So the solid metal becomes a fluid. Pretty crazy.
Extremely educational!
Nice video, thank you
Just need to teach the ai voiceover how to say “degrees” instead of “500 zero C “. And while I don’t love ai voiceover, this one is pretty decent. And I appreciate the quality of the info.
Thank you for bringing that to our attention. We will take note of it.
also 3:02 "the hydraulic press applies over 15,000 tons of pressure" -- tons is a measure of force, not of pressure
Great video
I liked this video a lot, how the heck do you make an engine block with this method though? They’re too asymmetrical aren’t they?
This is shocking information that breaks the prejudice that metal is not easily deformed.
What about aluminum heatsinks ? For transistors , GPUs , CPU's ? Same technique ?
Always the same as long as it is in form of cut profile, and most of heat sinks are like that.
@@kamilblk Check the heat sinks on PathosAcustics amplifiers.
@@tomasglavina9952 they look great. Still the same method of production
Basic heatsinks, yes. High quality CPU coolers use copper heatpipes which are totally different animal.
@@tomasglavina9952 Pathos Acoustics as 2 words got more results.
Cool video shot, thanks for sharing it, keep it up :)
So how does the dye get cleaned out?
Yeah I'd like one of those extruded automotive engine blocks please.
it helps, thanks. have a nice life
I was hoping you would explain how hollow extrusions are made. That seems impossible!
The die is a 3D object so it can have pathways connecting the hollow center to the sides - only the exit hole matters for the final extruded shape.

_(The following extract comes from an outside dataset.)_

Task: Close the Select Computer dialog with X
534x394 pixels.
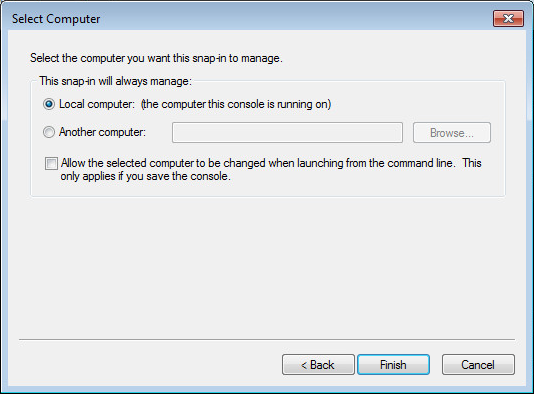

Aluminium will flow around the support structures with enough pressure.
multi step process with pieces of finite length. sort of forcing heated material over a mandrel, then thru a die for the outer surface shape
So...basically...take this job... & ... SHOVE it.
Pathosacustics amplifiers heat sinks are still some of the craziest extrusions.
Didn't answer my main question - how can a die produce enclosed hollows?
I've always wondered what an extrusion die that produces a closed interior space, i.e. tubing or hollow rectangular stock, looks like. I was disappointed this video didn't show me.
It did. You just haven't noticed. 0:55-0:58. Up to 1:27
This vedio is much too professional. We want to export the aluminium extrusion profiles, would you please help us.
Nice, but please consider using a live voice rather than computer synthesized.
Thanks for your suggestions.
Thank you.
I was with ya' until you said that the die needs to be heated to between 450 and 500 zero c. What do you think that means?
Between 450 and 500 °C, they didn’t know how to put the degrees symbol
@@1xeshm I'm talking about the narration. I let the symbol go, because at least its intent is recognizable. Clearly, the narrator didn't understand the subject matter.
I feel like some guy is going to flick the lights on at the end of this and take us on a tour of the Shop floor.
lots of things use aluminum, I never thought about it. Even my Bike.
So it's actually pretty similar to forged aluminum
"Actually like pasta" would basically have been enough as info.
I know how to operate this machine.
I am machine operator in taiwan like this 5years ago
We would simplify this video by saying "Its a playdough set just alot bigger and alot hotter."
Capabilities demonstration? What are the limitations on diameter and extrusions legnth?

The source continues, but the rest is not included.